Please print exactly the lines from the one containing "This screenshot has height=840, width=1408." through the last line of the records, and only those. Leave out any pictures.

Collected data entries
--------------------
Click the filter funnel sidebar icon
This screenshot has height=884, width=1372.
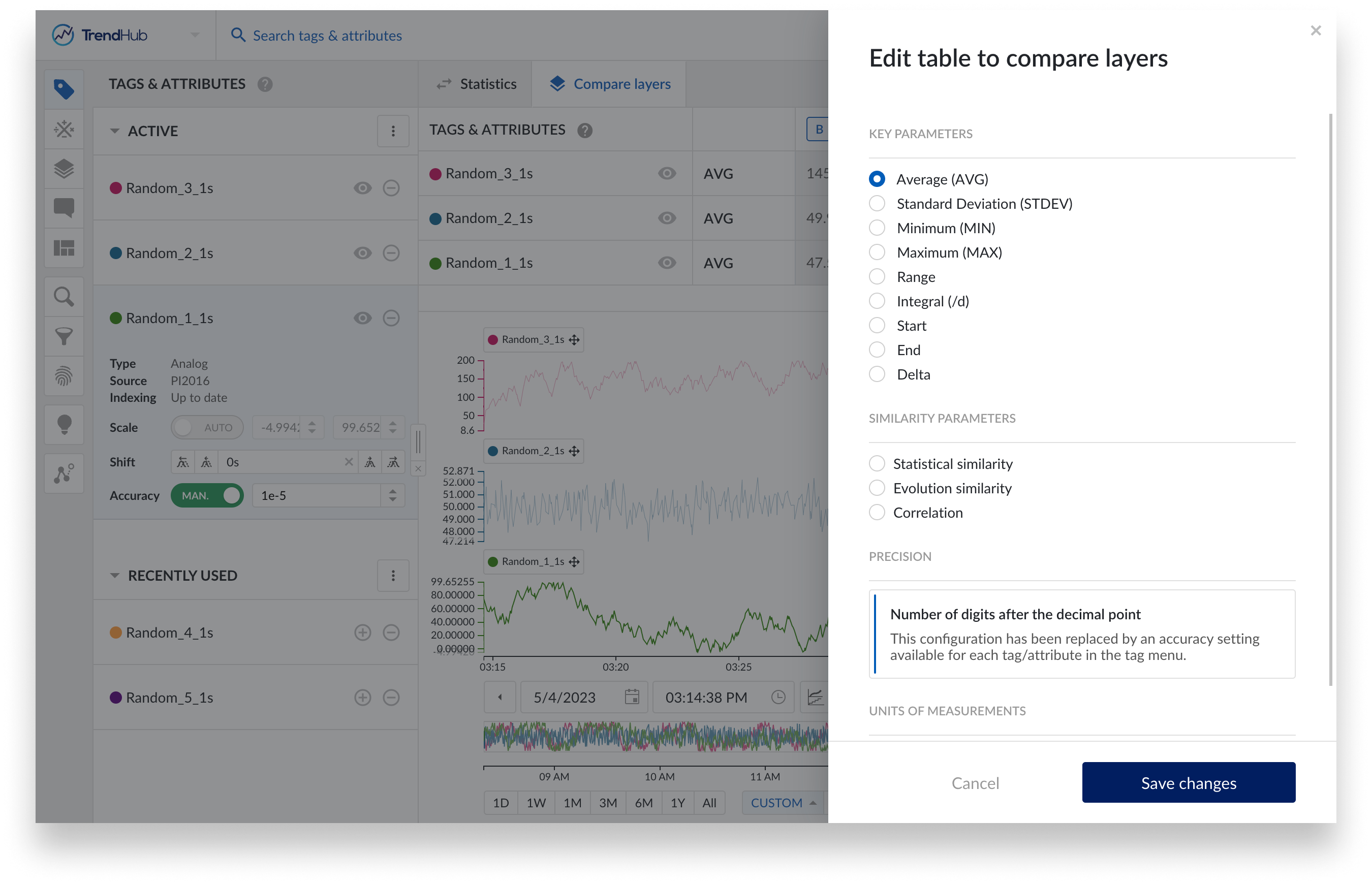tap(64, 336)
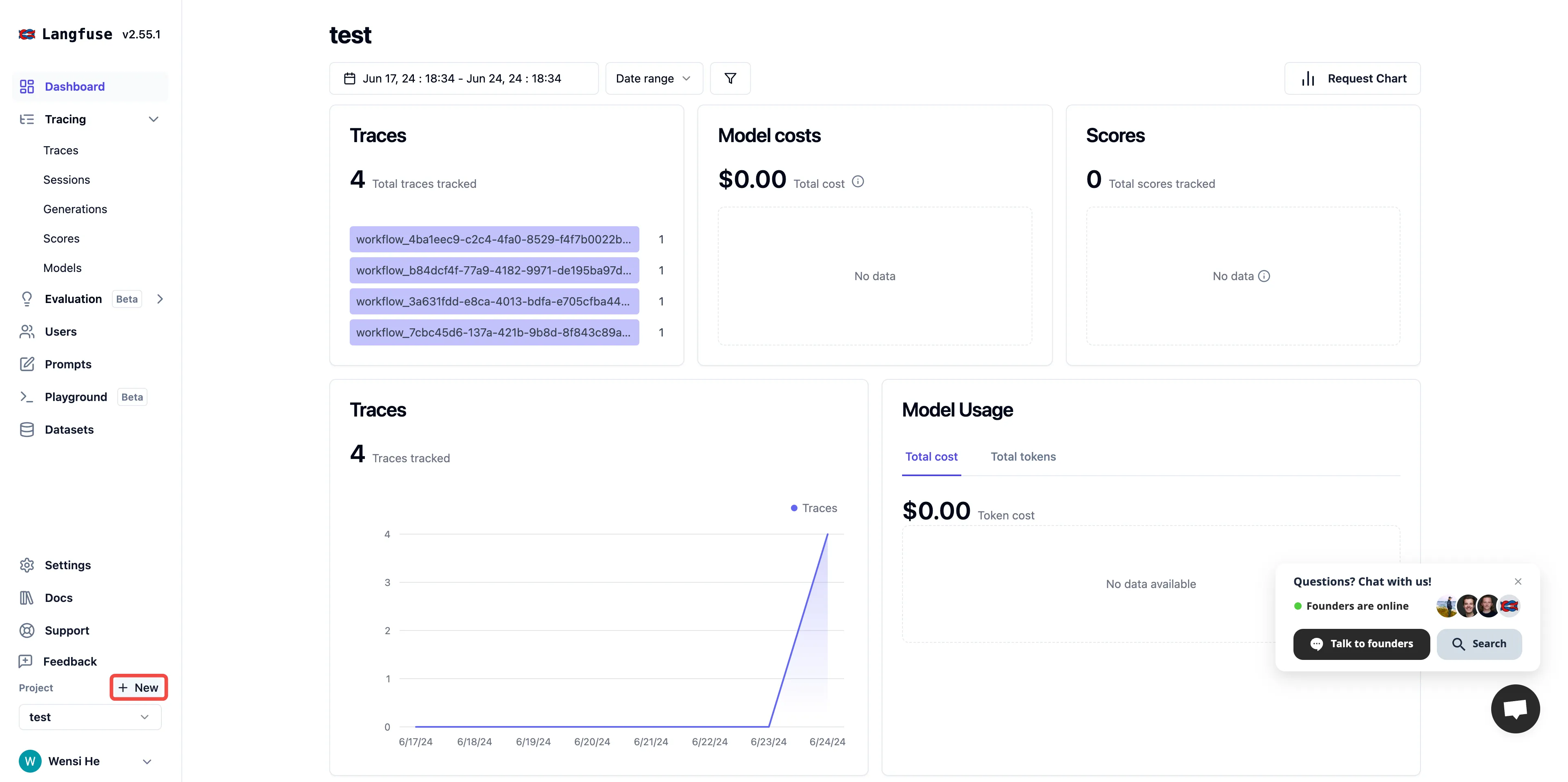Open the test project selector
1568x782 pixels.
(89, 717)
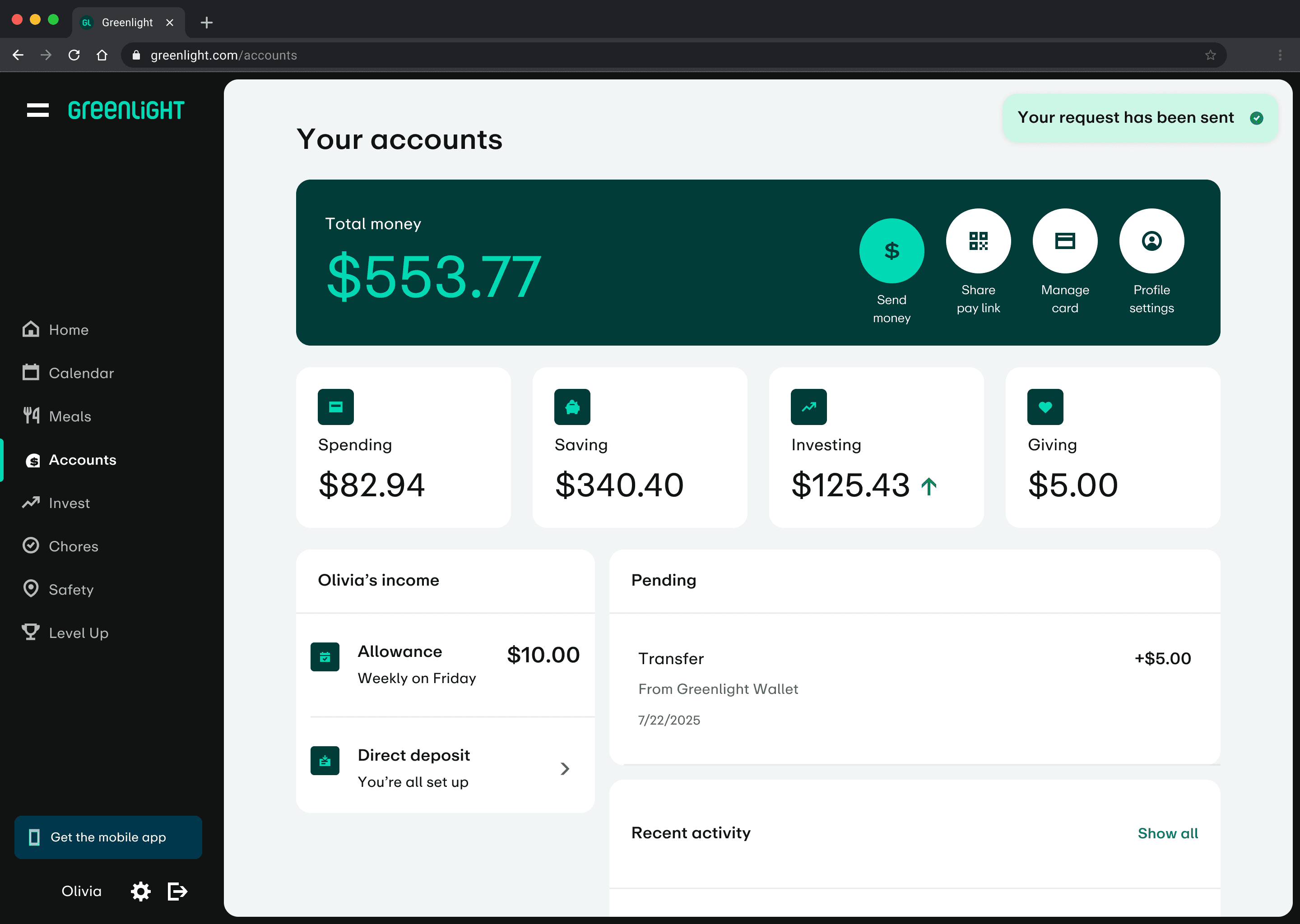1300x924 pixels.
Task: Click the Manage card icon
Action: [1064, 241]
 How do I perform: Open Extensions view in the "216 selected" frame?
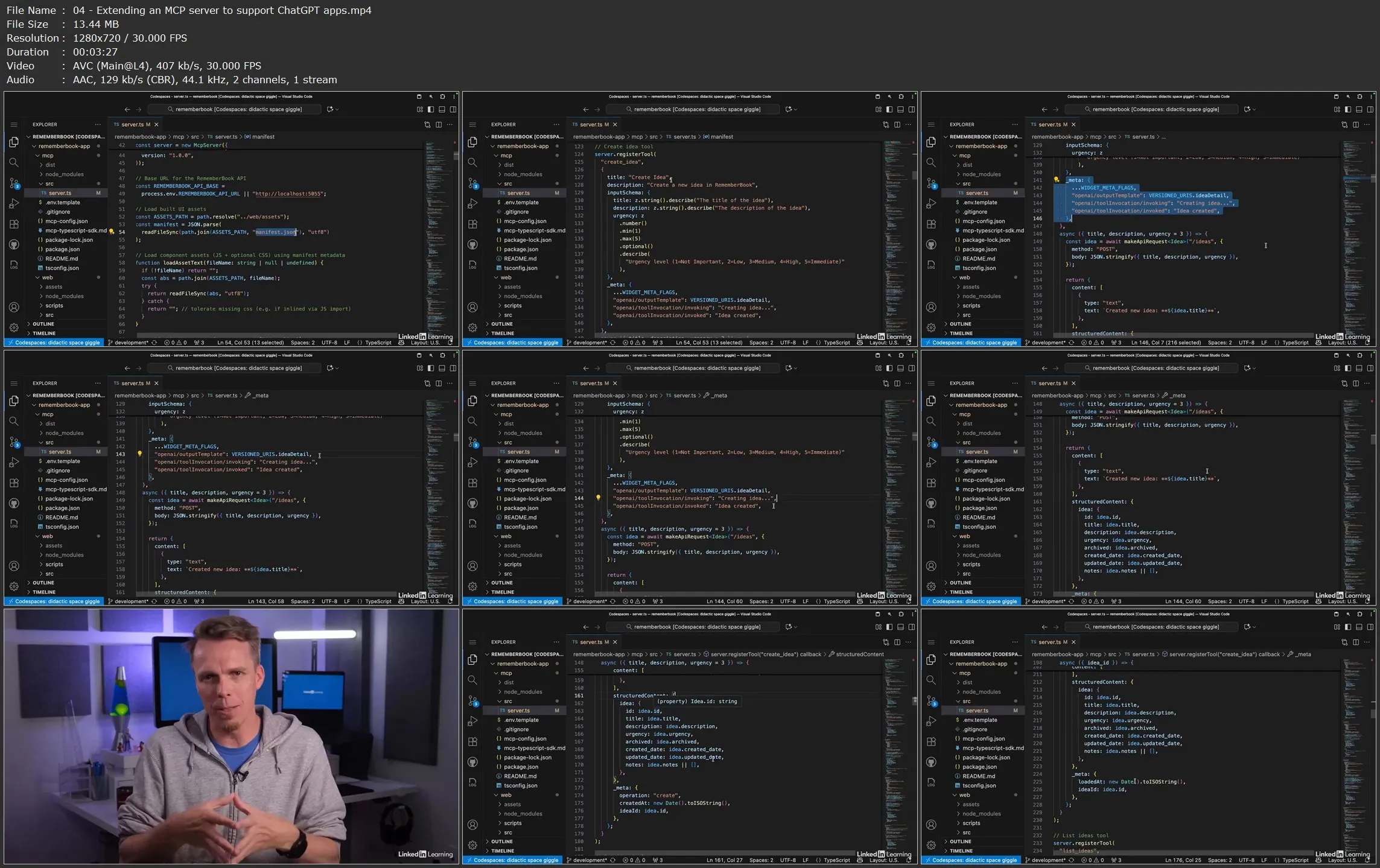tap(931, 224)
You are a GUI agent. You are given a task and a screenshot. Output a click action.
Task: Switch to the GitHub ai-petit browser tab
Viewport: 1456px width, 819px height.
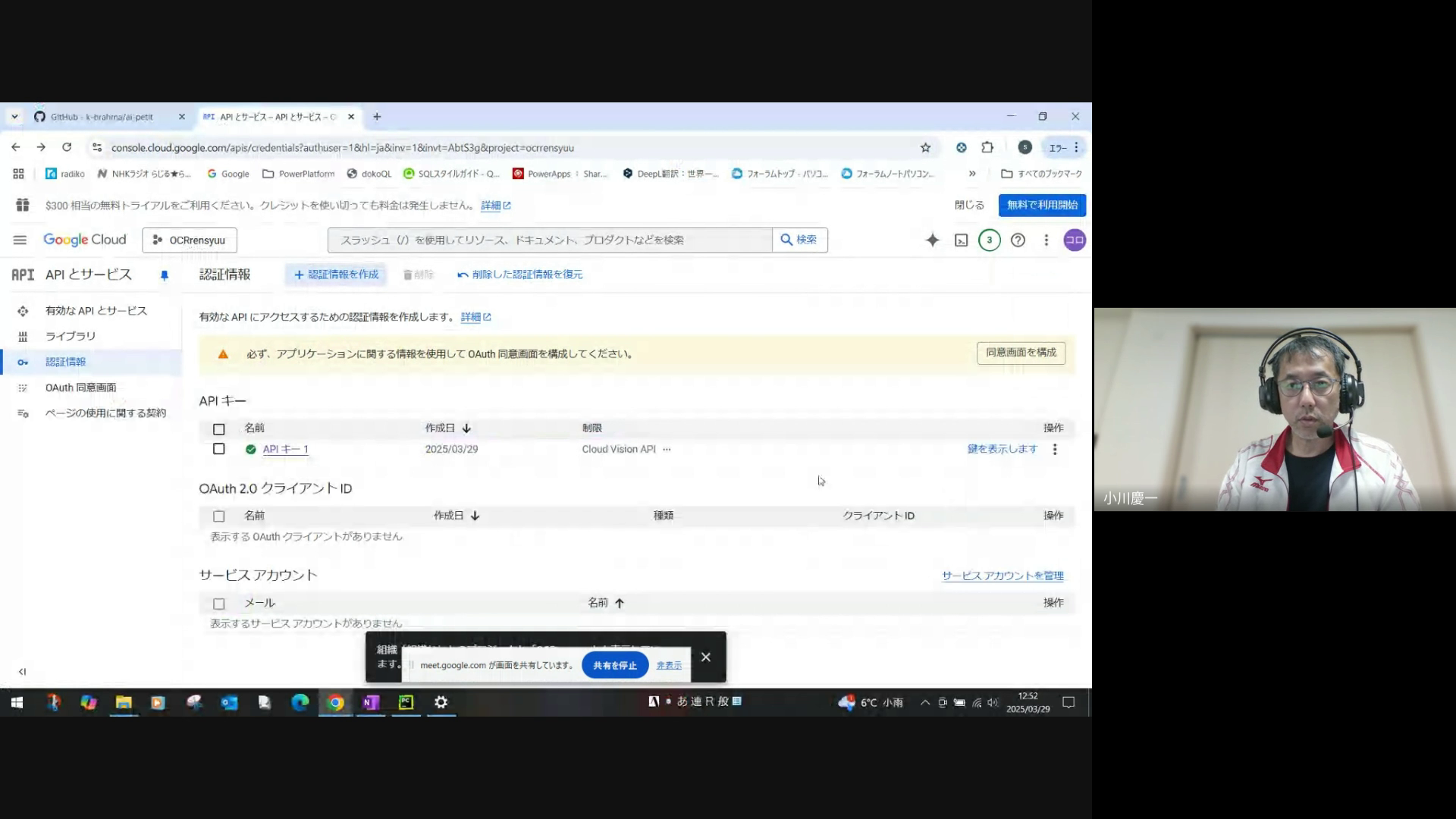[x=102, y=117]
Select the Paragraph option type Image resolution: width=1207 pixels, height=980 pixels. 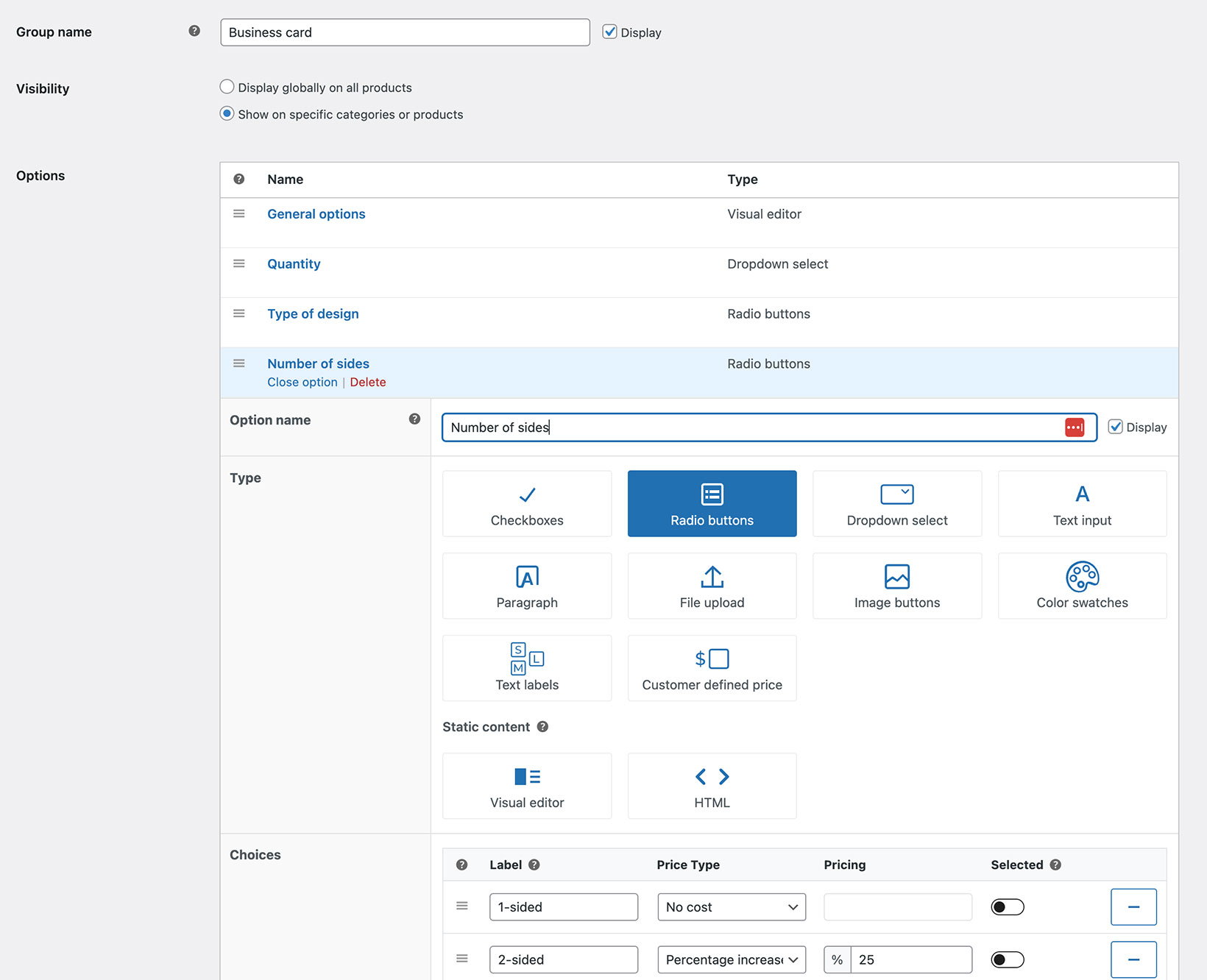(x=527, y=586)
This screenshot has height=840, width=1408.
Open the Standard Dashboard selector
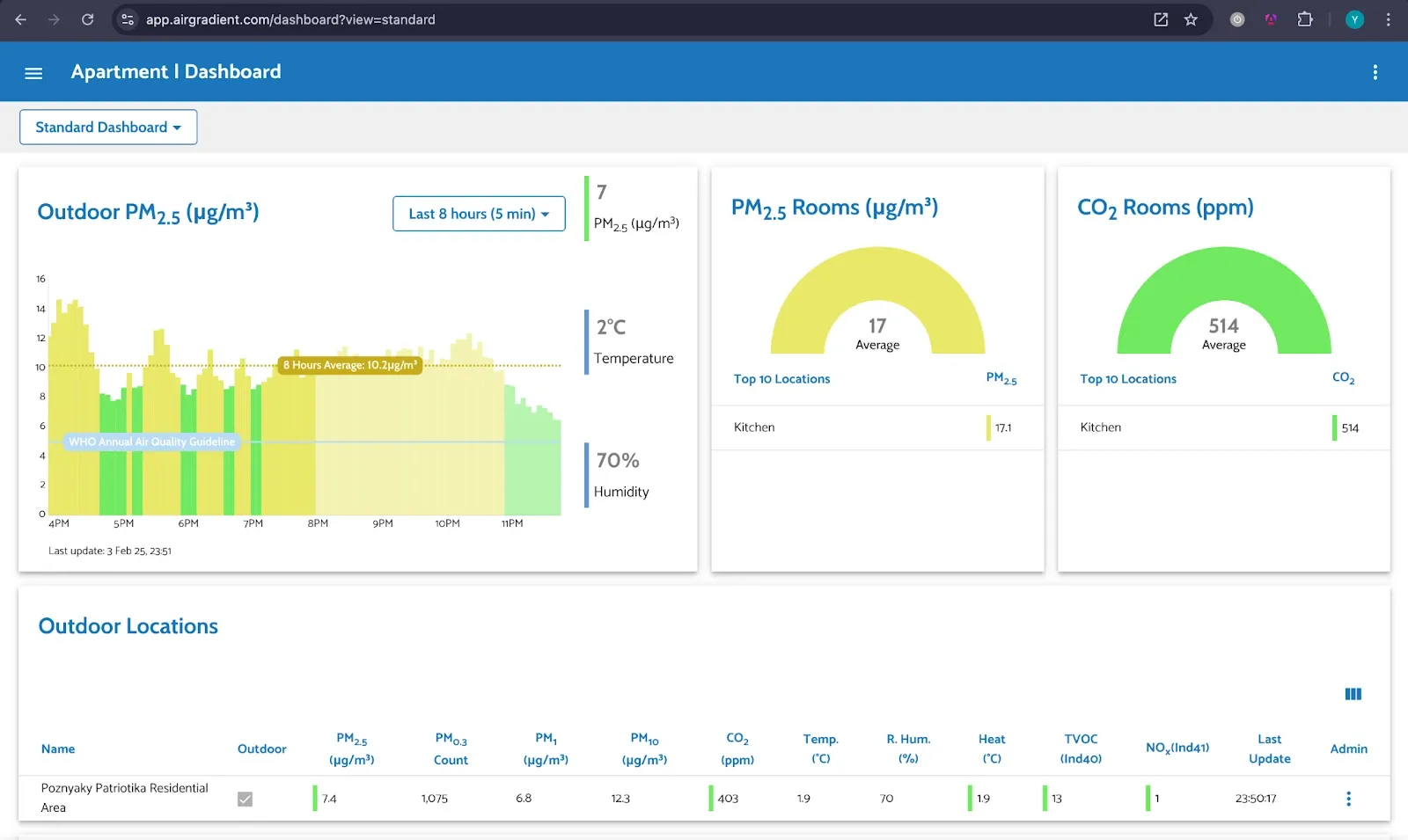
--------------------
■ **COMPLETED TASK**:
This screenshot has height=840, width=1408.
Open the Standard Dashboard selector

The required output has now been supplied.